Interrupts: Difference between revisions

Interrupts in a nutshell

An interrupt is a message from a device, such as the keyboard, to the CPU, telling it to immediately stop whatever it is currently doing and do something else. For example, the keyboard controller sends an interrupt when a key is pressed. To know what to do when a specific interrupt arise, the CPU has a table called the IDT which is setup by the OS, and stored in memory. There are 256 interrupts, numbered from 0 to 255, but only 16 are used by devices. These are called IRQs (Interrupt ReQuest) or hardware interrupts. The 16 IRQs are numbered from 0 to 15. Applications can call interrupts with the INT instruction, such as:

int 80h

Non-IRQ interrupts are often used for APIs, or sets of functions that can be called by applications. The Unix API is 0x80, or 80h and the DOS API is 0x21, or 21h. These are called software interrupts. Note that the first 32 (0-31) interrupts are reserved and used by the CPU, as exceptions, so don't use those for APIs or IRQs.

From the keyboard's perspective

Basically, when a key is pressed, the keyboard controller tells a device called the Programmable Interrupt Controller, or PIC, to cause an interrupt. Because of the wiring of keyboard and PIC, IRQ #1 is the keyboard interrupt, so when a key is pressed, IRQ 1 is sent to the PIC. The role of the PIC will be to decide whether the CPU should be immediately notified of that IRQ or not and to translate the IRQ number into an interrupt vector (i.e. a number between 0 and 255) for the CPU's table.

The OS is supposed to handle the interrupt by talking to the keyboard, via in and out instructions (or inportb/outportb, inportw/outportw, and inportd/outportd in C, see Inline Assembly/Examples), asking what key was pressed, doing something about it (such as displaying the key on the screen, and notifying the current application that a key has been pressed), and returning to whatever code was executing when the interrupt came in.

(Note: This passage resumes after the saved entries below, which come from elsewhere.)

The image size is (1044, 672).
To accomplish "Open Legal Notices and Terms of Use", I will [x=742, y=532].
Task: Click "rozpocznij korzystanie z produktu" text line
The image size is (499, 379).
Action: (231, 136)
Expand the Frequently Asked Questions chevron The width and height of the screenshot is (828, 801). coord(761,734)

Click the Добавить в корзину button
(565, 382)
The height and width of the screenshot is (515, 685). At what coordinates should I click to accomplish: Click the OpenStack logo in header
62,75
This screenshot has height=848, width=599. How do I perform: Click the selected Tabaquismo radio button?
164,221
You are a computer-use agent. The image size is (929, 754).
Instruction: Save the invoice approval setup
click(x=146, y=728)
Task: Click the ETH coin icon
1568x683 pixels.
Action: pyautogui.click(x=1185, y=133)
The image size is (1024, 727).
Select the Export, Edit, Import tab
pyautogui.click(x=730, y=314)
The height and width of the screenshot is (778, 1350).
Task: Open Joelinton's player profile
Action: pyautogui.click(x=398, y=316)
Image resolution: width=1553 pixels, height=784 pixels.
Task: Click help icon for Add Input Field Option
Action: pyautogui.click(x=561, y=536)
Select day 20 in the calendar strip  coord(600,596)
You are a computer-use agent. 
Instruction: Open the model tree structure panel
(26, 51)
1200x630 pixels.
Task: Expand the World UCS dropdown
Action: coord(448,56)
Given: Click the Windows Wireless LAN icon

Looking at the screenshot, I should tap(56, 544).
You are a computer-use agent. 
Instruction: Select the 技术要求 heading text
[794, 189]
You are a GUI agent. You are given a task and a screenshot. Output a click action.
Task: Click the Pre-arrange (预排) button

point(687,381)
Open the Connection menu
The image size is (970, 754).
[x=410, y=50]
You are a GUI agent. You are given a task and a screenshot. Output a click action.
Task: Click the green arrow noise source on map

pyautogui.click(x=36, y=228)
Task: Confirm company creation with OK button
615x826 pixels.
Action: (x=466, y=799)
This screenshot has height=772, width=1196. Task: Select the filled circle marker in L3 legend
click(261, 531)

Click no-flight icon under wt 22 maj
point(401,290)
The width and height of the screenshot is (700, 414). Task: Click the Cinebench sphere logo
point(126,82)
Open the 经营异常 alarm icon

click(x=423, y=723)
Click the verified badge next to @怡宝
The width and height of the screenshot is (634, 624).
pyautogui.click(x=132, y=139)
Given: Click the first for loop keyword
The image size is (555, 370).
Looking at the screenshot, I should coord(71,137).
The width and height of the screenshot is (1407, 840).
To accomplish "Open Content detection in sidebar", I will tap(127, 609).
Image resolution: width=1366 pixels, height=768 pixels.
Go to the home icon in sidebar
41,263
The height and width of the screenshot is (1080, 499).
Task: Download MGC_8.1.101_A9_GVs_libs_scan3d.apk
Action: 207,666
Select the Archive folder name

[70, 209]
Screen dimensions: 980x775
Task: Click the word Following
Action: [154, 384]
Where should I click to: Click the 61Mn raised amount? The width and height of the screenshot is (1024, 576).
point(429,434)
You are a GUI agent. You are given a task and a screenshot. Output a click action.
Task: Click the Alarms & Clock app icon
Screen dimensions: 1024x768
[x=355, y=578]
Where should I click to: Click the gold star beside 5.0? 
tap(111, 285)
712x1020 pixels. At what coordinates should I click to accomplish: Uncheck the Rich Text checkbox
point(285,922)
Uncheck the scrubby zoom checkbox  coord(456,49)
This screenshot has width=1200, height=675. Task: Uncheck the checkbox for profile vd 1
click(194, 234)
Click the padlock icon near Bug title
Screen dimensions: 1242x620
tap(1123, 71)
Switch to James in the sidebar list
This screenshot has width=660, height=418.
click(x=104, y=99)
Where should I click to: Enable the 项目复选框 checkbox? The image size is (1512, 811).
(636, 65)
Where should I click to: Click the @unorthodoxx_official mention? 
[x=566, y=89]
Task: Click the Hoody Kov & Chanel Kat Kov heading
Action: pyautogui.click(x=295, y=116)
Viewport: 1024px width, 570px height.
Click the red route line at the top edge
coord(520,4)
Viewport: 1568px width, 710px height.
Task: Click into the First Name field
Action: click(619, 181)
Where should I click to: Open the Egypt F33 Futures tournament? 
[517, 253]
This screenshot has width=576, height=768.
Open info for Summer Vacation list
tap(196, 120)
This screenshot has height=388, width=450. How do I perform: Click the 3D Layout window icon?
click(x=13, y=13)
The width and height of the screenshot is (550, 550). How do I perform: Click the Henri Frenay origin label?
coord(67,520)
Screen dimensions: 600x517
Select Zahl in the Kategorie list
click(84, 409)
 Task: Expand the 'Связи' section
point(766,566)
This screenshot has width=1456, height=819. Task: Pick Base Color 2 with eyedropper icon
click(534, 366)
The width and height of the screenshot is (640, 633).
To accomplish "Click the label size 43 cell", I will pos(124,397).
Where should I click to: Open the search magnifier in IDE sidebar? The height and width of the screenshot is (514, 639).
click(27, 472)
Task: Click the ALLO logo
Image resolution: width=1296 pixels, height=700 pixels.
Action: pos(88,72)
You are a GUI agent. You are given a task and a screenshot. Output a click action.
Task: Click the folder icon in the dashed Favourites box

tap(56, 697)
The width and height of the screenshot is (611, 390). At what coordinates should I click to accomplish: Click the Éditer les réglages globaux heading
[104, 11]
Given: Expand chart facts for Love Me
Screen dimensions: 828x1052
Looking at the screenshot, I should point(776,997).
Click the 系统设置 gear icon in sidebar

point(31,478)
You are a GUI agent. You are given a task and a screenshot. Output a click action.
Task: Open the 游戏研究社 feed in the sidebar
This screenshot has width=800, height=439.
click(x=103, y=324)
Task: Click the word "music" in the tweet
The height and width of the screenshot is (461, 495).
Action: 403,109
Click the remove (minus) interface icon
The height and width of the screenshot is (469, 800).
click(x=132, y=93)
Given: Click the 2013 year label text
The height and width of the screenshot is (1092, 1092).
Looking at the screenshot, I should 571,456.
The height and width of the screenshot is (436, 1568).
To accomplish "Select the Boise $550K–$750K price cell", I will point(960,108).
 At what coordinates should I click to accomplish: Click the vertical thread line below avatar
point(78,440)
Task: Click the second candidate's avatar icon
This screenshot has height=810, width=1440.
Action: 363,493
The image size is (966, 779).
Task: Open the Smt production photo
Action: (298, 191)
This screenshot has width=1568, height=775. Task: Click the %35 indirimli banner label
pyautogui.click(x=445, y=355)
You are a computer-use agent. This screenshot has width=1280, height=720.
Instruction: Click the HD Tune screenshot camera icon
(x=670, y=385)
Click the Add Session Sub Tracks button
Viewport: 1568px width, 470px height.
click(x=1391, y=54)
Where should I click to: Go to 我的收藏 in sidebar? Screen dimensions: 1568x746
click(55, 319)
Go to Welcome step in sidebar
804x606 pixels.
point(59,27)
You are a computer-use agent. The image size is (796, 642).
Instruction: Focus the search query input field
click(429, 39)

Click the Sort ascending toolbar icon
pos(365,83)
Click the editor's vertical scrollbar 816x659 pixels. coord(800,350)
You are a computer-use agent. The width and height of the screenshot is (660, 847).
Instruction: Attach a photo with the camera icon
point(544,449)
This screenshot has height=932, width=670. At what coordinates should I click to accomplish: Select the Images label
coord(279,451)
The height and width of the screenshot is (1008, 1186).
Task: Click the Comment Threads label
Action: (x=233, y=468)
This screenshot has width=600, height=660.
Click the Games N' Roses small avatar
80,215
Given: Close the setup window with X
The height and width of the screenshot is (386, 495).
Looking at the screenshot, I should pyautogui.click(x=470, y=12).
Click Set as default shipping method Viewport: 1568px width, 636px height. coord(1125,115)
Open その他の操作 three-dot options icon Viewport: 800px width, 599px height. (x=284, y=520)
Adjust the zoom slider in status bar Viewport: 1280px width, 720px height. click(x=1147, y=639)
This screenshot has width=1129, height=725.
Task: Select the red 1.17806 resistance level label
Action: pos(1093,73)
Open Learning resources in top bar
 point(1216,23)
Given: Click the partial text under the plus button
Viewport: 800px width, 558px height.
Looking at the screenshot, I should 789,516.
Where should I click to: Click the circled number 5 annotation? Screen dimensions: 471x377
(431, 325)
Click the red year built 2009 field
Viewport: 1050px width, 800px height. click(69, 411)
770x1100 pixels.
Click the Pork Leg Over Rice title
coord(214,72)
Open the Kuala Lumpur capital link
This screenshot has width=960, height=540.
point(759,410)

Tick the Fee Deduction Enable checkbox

From the PIC's perspective

There are actually two PICs on most systems, and each handles 8 different interrupts. Actually, IRQ 2 and IRQ 9 (handled by the master and slave PICs, respectively) are connected, so whenever IRQ 2 occurs, IRQ 9 also occurs (this can be changed, but most devices expect IRQ 2 to be reserved for this purpose, and therefore do not use it). A device sends the PIC an interrupt, and the PIC tells the CPU which interrupt number (between 00h and FFh, or 0 and 255 decimal) is to be serviced. When the system first starts up, the IRQs 0-7 are set to interrupts 08h-0Fh. IRQs 8-F are set to interrupts 70h-77h. Therefore, if IRQ 6 is sent to the PIC by a device, the PIC would tell the CPU to service INT 0Eh, which presumably has code for interacting with whatever device sent the interrupt in the first place. Of course, there can be trouble when two or more devices share an IRQ; if you wonder how this works, check out Plug and Play. Note that interrupts are handled by priority level: 0, 1, 2, 8, 9, 10, 11, 12, 13, 14, 15, 3, 4, 5, 6, 7. So, if IRQ 8 and IRQ 3 come in simultaneously, IRQ 8 is sent to the CPU. When the CPU finishes handling the interrupt, it tells the PIC that it's OK to resume sending interrupts:

mov al,20h
out 20h,al

or if the interrupt came from the slave PIC:

mov al, 20h
out A0h, al
out 20h, al

and the PIC sends the interrupt assigned to IRQ 3, which the CPU handles (using the IDT to look up the handler for that interrupt).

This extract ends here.